No to sobie poczytajcie jak sąd to potraktował? Oto ohydnie wysoka kara za ohydną zbrodnię:
Wątpliwości budzi też niski wyrok na jaki zgodził się prokurator - dwa lata więzienia w zawieszeniu na pięć. Kodeks karny za takie przestępstwo przewiduje od dwóch do 12 lat więzienia. Sam wyrok nie będzie mógł już być jednak uchylony ponieważ uprawomocnił się w styczniu.
Do bulwersującego gwałtu doszło latem nad jeziorem Babi Loch niedaleko Brzegu. 14-latka pojechała na biwak ze swoim chłopakiem, bratem i kolegę. W nocy zaatakowało ich dwóch nastolatków. Chłopak dziewczyny wskoczył do wody i utonął, natomiast ona została zgwałcona.
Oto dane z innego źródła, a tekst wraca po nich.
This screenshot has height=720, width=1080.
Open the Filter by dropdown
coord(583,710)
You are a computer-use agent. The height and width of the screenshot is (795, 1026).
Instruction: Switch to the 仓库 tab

No ale po co nam kłopoty,prawda.
Oczywiście sąd postara się,żeby sprawca miał wszelkie dane potrzebne do zemsty-świadek się przedstawi i powie co robi i jak ma na imię i nazwisko,a sprawca???
No co wy? On nie może.A ustawa o ochronie itp.itd. (choć akurat to ostatnie znam ze słyszenia).
A zresztą-cytaty są z gazet-i co widać?
Kiedy wyżyli się już na leżącym, Radosław H. znowu przyskoczył
A gdzie nazwisko? No tak ochrona (sprawcy) danych.A nazwisko ofiary? A jest.